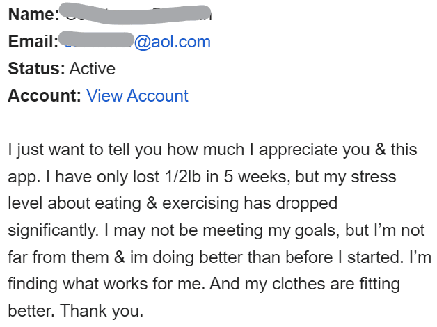Image resolution: width=437 pixels, height=327 pixels.
Task: Click the redacted @aol.com email address link
Action: pyautogui.click(x=137, y=42)
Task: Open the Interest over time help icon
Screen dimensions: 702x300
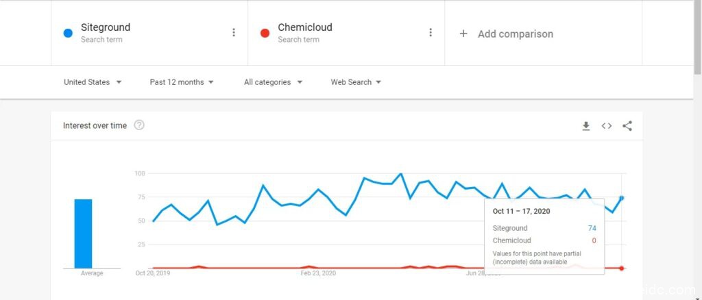Action: pos(139,125)
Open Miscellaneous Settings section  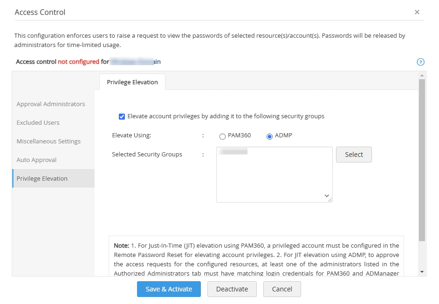[x=48, y=141]
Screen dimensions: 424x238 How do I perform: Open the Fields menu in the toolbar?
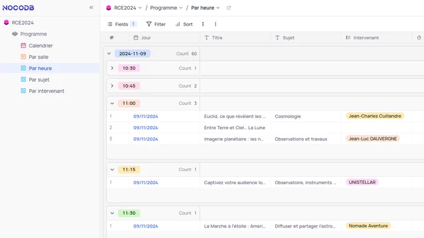tap(122, 24)
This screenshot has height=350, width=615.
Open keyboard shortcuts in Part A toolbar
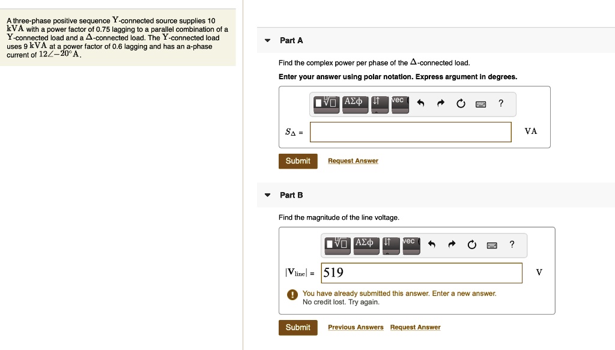pyautogui.click(x=480, y=104)

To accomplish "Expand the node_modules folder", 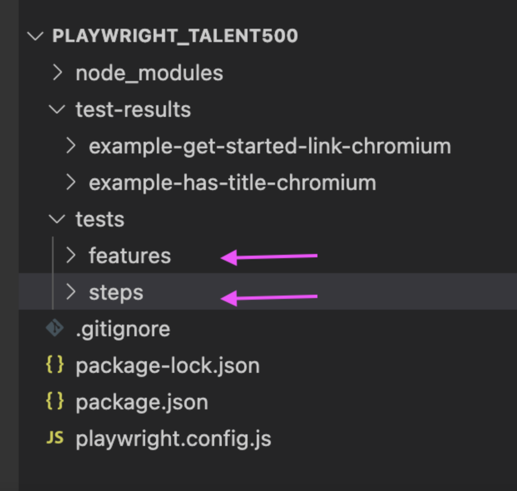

§ §

Copy out the material from the line that contains "Screen dimensions: 424x238" through the end of the material, leaving out the pictures.

[THE REPLY]
Screen dimensions: 424x238 How do I perform: Open the Fields menu in the toolbar?
tap(122, 24)
This screenshot has height=350, width=615.
Open keyboard shortcuts in Part A toolbar
pyautogui.click(x=480, y=104)

To accomplish "Expand the node_modules folder", 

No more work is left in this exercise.